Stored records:
_ _ _
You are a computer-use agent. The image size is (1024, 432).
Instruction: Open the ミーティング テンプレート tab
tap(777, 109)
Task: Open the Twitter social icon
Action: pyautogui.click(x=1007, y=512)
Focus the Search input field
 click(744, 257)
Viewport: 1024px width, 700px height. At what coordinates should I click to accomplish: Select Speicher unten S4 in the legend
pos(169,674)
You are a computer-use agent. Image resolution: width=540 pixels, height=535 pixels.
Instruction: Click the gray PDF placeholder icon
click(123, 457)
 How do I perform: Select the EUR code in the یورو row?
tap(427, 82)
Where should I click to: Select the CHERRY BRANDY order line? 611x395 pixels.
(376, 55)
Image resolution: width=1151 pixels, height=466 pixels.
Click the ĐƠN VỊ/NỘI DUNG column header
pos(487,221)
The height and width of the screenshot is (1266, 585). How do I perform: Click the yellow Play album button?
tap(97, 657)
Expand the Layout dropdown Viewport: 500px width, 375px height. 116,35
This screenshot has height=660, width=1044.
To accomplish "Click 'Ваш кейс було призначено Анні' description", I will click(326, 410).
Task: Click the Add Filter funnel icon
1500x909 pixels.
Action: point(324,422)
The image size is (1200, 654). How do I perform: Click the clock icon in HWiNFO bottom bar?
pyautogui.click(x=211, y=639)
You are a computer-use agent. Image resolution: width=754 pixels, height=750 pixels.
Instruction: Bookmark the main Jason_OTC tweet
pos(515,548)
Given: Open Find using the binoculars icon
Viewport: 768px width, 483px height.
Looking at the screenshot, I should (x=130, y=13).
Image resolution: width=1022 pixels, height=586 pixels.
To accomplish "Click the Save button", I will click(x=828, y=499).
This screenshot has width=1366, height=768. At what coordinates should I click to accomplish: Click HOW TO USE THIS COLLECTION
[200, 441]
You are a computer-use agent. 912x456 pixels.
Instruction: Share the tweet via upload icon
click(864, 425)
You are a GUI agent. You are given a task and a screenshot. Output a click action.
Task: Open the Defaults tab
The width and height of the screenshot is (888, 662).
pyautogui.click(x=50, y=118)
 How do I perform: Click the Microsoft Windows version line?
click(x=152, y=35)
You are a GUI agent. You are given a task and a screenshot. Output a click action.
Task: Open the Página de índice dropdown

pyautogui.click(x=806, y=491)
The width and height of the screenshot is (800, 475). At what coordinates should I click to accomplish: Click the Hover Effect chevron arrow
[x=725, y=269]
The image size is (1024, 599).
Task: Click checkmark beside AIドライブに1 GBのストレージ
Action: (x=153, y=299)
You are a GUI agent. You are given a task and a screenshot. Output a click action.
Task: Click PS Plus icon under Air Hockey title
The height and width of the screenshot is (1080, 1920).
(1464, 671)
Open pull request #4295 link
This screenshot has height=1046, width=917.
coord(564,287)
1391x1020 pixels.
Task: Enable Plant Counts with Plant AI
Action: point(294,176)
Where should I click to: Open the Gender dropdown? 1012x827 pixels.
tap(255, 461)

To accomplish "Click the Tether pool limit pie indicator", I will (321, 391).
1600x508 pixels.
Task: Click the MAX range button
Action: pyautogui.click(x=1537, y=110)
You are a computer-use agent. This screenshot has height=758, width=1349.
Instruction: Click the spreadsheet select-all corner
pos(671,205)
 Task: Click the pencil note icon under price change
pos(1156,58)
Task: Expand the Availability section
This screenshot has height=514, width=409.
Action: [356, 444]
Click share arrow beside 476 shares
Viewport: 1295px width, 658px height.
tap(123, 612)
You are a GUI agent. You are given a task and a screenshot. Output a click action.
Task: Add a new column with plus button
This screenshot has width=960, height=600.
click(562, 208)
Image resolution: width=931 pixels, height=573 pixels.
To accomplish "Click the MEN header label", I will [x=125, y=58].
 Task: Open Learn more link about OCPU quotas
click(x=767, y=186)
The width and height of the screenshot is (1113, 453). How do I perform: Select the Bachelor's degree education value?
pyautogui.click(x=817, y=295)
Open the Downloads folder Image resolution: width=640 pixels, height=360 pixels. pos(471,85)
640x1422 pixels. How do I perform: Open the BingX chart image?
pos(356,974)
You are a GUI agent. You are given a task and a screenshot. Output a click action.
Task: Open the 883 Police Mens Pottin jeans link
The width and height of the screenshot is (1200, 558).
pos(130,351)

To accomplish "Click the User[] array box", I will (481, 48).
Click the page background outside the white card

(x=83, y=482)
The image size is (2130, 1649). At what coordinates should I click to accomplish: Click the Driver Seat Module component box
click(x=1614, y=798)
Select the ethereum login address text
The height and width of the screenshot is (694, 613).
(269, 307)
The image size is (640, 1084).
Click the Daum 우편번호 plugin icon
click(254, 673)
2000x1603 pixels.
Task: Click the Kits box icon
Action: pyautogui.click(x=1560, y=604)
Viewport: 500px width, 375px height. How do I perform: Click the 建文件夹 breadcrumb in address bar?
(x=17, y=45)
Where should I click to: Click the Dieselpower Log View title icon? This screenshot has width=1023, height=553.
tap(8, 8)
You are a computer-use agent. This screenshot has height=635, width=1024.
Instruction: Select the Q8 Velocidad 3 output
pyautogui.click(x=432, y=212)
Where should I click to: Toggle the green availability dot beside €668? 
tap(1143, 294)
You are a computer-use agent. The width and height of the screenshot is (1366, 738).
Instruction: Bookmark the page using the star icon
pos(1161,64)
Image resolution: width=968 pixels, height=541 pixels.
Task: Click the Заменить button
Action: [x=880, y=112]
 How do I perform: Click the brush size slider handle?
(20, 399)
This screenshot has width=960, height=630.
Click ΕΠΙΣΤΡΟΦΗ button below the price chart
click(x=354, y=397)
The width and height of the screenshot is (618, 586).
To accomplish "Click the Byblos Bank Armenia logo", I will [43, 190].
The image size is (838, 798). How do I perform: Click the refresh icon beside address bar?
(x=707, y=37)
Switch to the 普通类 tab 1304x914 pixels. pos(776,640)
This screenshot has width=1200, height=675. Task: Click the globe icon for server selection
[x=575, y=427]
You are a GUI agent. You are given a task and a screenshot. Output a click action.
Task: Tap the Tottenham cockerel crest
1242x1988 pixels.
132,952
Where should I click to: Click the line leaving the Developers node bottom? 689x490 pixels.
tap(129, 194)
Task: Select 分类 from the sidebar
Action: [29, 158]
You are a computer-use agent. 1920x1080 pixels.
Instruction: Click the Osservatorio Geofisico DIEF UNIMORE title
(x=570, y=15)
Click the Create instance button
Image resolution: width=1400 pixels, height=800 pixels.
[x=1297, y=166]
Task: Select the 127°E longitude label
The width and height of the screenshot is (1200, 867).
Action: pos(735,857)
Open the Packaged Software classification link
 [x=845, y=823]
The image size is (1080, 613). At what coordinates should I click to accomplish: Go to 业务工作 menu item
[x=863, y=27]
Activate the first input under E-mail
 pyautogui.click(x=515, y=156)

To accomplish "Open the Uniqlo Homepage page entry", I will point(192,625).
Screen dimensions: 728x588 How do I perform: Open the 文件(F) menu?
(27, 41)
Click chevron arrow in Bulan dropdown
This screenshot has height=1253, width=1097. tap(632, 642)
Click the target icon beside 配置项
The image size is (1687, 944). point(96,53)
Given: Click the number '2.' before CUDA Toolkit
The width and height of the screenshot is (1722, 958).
_ _ _
What to do:
Could you please repeat the data exactly as given?

Exercise answer:
You are a computer-use agent. The image size is (1024, 432).
Instruction: Open the ミーティング テンプレート tab
tap(777, 109)
Task: Open the Twitter social icon
Action: pyautogui.click(x=1007, y=512)
Focus the Search input field
 click(744, 257)
Viewport: 1024px width, 700px height. At what coordinates should I click to accomplish: Select Speicher unten S4 in the legend
pos(169,674)
You are a computer-use agent. Image resolution: width=540 pixels, height=535 pixels.
Instruction: Click the gray PDF placeholder icon
click(123, 457)
 How do I perform: Select the EUR code in the یورو row?
tap(427, 82)
Where should I click to: Select the CHERRY BRANDY order line? 611x395 pixels.
(376, 55)
Image resolution: width=1151 pixels, height=466 pixels.
Click the ĐƠN VỊ/NỘI DUNG column header
pos(487,221)
The height and width of the screenshot is (1266, 585). How do I perform: Click the yellow Play album button?
tap(97, 657)
Expand the Layout dropdown Viewport: 500px width, 375px height. 116,35
This screenshot has height=660, width=1044.
To accomplish "Click 'Ваш кейс було призначено Анні' description", I will click(326, 410).
Task: Click the Add Filter funnel icon
1500x909 pixels.
Action: point(324,422)
The image size is (1200, 654). How do I perform: Click the clock icon in HWiNFO bottom bar?
pyautogui.click(x=211, y=639)
You are a computer-use agent. Image resolution: width=754 pixels, height=750 pixels.
Instruction: Bookmark the main Jason_OTC tweet
pos(515,548)
Given: Open Find using the binoculars icon
Viewport: 768px width, 483px height.
Looking at the screenshot, I should (x=130, y=13).
Image resolution: width=1022 pixels, height=586 pixels.
To accomplish "Click the Save button", I will click(x=828, y=499).
This screenshot has width=1366, height=768. At what coordinates should I click to accomplish: Click HOW TO USE THIS COLLECTION
[200, 441]
You are a computer-use agent. 912x456 pixels.
Instruction: Share the tweet via upload icon
click(864, 425)
You are a GUI agent. You are given a task and a screenshot. Output a click action.
Task: Open the Defaults tab
The width and height of the screenshot is (888, 662).
pyautogui.click(x=50, y=118)
 How do I perform: Click the Microsoft Windows version line?
click(x=152, y=35)
You are a GUI agent. You are given a task and a screenshot. Output a click action.
Task: Open the Página de índice dropdown

pyautogui.click(x=806, y=491)
The width and height of the screenshot is (800, 475). At what coordinates should I click to accomplish: Click the Hover Effect chevron arrow
[x=725, y=269]
The image size is (1024, 599).
Task: Click checkmark beside AIドライブに1 GBのストレージ
Action: (x=153, y=299)
You are a GUI agent. You are given a task and a screenshot. Output a click action.
Task: Click PS Plus icon under Air Hockey title
The height and width of the screenshot is (1080, 1920).
(1464, 671)
Open pull request #4295 link
This screenshot has height=1046, width=917.
coord(564,287)
1391x1020 pixels.
Task: Enable Plant Counts with Plant AI
Action: point(294,176)
Where should I click to: Open the Gender dropdown? 1012x827 pixels.
tap(255, 461)

To accomplish "Click the Tether pool limit pie indicator", I will (321, 391).
1600x508 pixels.
Task: Click the MAX range button
Action: pyautogui.click(x=1537, y=110)
You are a computer-use agent. This screenshot has height=758, width=1349.
Instruction: Click the spreadsheet select-all corner
pos(671,205)
 Task: Click the pencil note icon under price change
pos(1156,58)
Task: Expand the Availability section
This screenshot has height=514, width=409.
Action: [356, 444]
Click share arrow beside 476 shares
Viewport: 1295px width, 658px height.
tap(123, 612)
You are a GUI agent. You are given a task and a screenshot. Output a click action.
Task: Add a new column with plus button
This screenshot has width=960, height=600.
click(562, 208)
Image resolution: width=931 pixels, height=573 pixels.
To accomplish "Click the MEN header label", I will [x=125, y=58].
 Task: Open Learn more link about OCPU quotas
click(x=767, y=186)
The width and height of the screenshot is (1113, 453). How do I perform: Select the Bachelor's degree education value?
pyautogui.click(x=817, y=295)
Open the Downloads folder Image resolution: width=640 pixels, height=360 pixels. pos(471,85)
640x1422 pixels. How do I perform: Open the BingX chart image?
pos(356,974)
You are a GUI agent. You are given a task and a screenshot. Output a click action.
Task: Open the 883 Police Mens Pottin jeans link
The width and height of the screenshot is (1200, 558).
pos(130,351)

To accomplish "Click the User[] array box", I will (481, 48).
Click the page background outside the white card

(x=83, y=482)
The image size is (2130, 1649). At what coordinates should I click to accomplish: Click the Driver Seat Module component box
click(x=1614, y=798)
Select the ethereum login address text
The height and width of the screenshot is (694, 613).
(269, 307)
The image size is (640, 1084).
Click the Daum 우편번호 plugin icon
click(254, 673)
2000x1603 pixels.
Task: Click the Kits box icon
Action: pyautogui.click(x=1560, y=604)
Viewport: 500px width, 375px height. How do I perform: Click the 建文件夹 breadcrumb in address bar?
(x=17, y=45)
Where should I click to: Click the Dieselpower Log View title icon? This screenshot has width=1023, height=553.
tap(8, 8)
You are a computer-use agent. This screenshot has height=635, width=1024.
Instruction: Select the Q8 Velocidad 3 output
pyautogui.click(x=432, y=212)
Where should I click to: Toggle the green availability dot beside €668? 
tap(1143, 294)
You are a computer-use agent. The width and height of the screenshot is (1366, 738).
Instruction: Bookmark the page using the star icon
pos(1161,64)
Image resolution: width=968 pixels, height=541 pixels.
Task: Click the Заменить button
Action: [x=880, y=112]
 How do I perform: Click the brush size slider handle?
(20, 399)
This screenshot has width=960, height=630.
Click ΕΠΙΣΤΡΟΦΗ button below the price chart
click(x=354, y=397)
The width and height of the screenshot is (618, 586).
To accomplish "Click the Byblos Bank Armenia logo", I will [43, 190].
The image size is (838, 798). How do I perform: Click the refresh icon beside address bar?
(x=707, y=37)
Switch to the 普通类 tab 1304x914 pixels. pos(776,640)
This screenshot has width=1200, height=675. Task: Click the globe icon for server selection
[x=575, y=427]
You are a GUI agent. You are given a task and a screenshot. Output a click action.
Task: Tap the Tottenham cockerel crest
1242x1988 pixels.
132,952
Where should I click to: Click the line leaving the Developers node bottom? 689x490 pixels.
tap(129, 194)
Task: Select 分类 from the sidebar
Action: [29, 158]
You are a computer-use agent. 1920x1080 pixels.
Instruction: Click the Osservatorio Geofisico DIEF UNIMORE title
(x=570, y=15)
Click the Create instance button
Image resolution: width=1400 pixels, height=800 pixels.
[x=1297, y=166]
Task: Select the 127°E longitude label
The width and height of the screenshot is (1200, 867).
Action: pos(735,857)
Open the Packaged Software classification link
 [x=845, y=823]
The image size is (1080, 613). At what coordinates should I click to accomplish: Go to 业务工作 menu item
[x=863, y=27]
Activate the first input under E-mail
 pyautogui.click(x=515, y=156)

To accomplish "Open the Uniqlo Homepage page entry", I will point(192,625).
Screen dimensions: 728x588 How do I perform: Open the 文件(F) menu?
(27, 41)
Click chevron arrow in Bulan dropdown
This screenshot has height=1253, width=1097. tap(632, 642)
Click the target icon beside 配置项
The image size is (1687, 944). point(96,53)
Given: Click the number '2.' before CUDA Toolkit
The width and height of the screenshot is (1722, 958).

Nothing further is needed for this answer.